Instructions for the task.
Every record must be copied exactly. Leave nothing out.

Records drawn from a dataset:
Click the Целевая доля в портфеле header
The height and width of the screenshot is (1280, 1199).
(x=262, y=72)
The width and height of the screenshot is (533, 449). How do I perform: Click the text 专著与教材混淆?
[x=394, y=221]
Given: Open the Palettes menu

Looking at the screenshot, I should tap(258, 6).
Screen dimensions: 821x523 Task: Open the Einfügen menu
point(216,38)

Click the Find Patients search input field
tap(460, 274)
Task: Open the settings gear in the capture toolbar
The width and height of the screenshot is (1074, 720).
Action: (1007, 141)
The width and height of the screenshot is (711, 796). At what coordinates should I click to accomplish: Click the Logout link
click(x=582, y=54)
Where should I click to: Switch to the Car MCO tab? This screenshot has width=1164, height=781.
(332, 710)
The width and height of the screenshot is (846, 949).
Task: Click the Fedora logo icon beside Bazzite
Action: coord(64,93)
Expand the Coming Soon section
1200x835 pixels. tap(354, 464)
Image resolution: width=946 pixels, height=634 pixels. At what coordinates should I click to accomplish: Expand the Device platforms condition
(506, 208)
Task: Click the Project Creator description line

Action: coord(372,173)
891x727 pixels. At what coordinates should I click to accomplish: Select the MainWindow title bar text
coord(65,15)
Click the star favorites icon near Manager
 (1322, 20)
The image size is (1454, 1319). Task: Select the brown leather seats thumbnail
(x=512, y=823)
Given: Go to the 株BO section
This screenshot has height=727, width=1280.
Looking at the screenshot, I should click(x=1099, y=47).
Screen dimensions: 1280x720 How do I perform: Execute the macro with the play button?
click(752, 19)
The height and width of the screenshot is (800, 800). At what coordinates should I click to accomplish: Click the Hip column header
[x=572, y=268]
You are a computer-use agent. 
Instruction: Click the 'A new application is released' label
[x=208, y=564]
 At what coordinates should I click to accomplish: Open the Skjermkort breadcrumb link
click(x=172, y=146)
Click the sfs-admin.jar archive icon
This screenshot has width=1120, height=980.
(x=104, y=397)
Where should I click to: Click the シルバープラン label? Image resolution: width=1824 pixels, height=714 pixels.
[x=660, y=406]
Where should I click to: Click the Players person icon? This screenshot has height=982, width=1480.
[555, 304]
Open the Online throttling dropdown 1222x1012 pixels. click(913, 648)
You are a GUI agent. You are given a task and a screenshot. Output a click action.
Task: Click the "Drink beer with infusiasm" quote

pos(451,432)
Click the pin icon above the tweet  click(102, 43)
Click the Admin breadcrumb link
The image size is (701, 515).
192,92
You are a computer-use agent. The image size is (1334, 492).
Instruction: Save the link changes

Exercise answer.
Click the Целевая доля в портфеле header
The height and width of the screenshot is (1280, 1199).
(x=262, y=72)
The width and height of the screenshot is (533, 449). How do I perform: Click the text 专著与教材混淆?
[x=394, y=221]
Given: Open the Palettes menu

Looking at the screenshot, I should tap(258, 6).
Screen dimensions: 821x523 Task: Open the Einfügen menu
point(216,38)

Click the Find Patients search input field
tap(460, 274)
Task: Open the settings gear in the capture toolbar
The width and height of the screenshot is (1074, 720).
Action: (1007, 141)
The width and height of the screenshot is (711, 796). At what coordinates should I click to accomplish: Click the Logout link
click(x=582, y=54)
Where should I click to: Switch to the Car MCO tab? This screenshot has width=1164, height=781.
(332, 710)
The width and height of the screenshot is (846, 949).
Task: Click the Fedora logo icon beside Bazzite
Action: coord(64,93)
Expand the Coming Soon section
1200x835 pixels. tap(354, 464)
Image resolution: width=946 pixels, height=634 pixels. At what coordinates should I click to accomplish: Expand the Device platforms condition
(506, 208)
Task: Click the Project Creator description line

Action: coord(372,173)
891x727 pixels. At what coordinates should I click to accomplish: Select the MainWindow title bar text
coord(65,15)
Click the star favorites icon near Manager
 (1322, 20)
The image size is (1454, 1319). Task: Select the brown leather seats thumbnail
(x=512, y=823)
Given: Go to the 株BO section
This screenshot has height=727, width=1280.
Looking at the screenshot, I should click(x=1099, y=47).
Screen dimensions: 1280x720 How do I perform: Execute the macro with the play button?
click(752, 19)
The height and width of the screenshot is (800, 800). At what coordinates should I click to accomplish: Click the Hip column header
[x=572, y=268]
You are a computer-use agent. 
Instruction: Click the 'A new application is released' label
[x=208, y=564]
 At what coordinates should I click to accomplish: Open the Skjermkort breadcrumb link
click(x=172, y=146)
Click the sfs-admin.jar archive icon
This screenshot has width=1120, height=980.
(x=104, y=397)
Where should I click to: Click the シルバープラン label? Image resolution: width=1824 pixels, height=714 pixels.
[x=660, y=406]
Where should I click to: Click the Players person icon? This screenshot has height=982, width=1480.
[555, 304]
Open the Online throttling dropdown 1222x1012 pixels. click(913, 648)
You are a GUI agent. You are given a task and a screenshot. Output a click action.
Task: Click the "Drink beer with infusiasm" quote

pos(451,432)
Click the pin icon above the tweet  click(102, 43)
Click the Admin breadcrumb link
The image size is (701, 515).
192,92
You are a computer-use agent. The image size is (1334, 492).
Instruction: Save the link changes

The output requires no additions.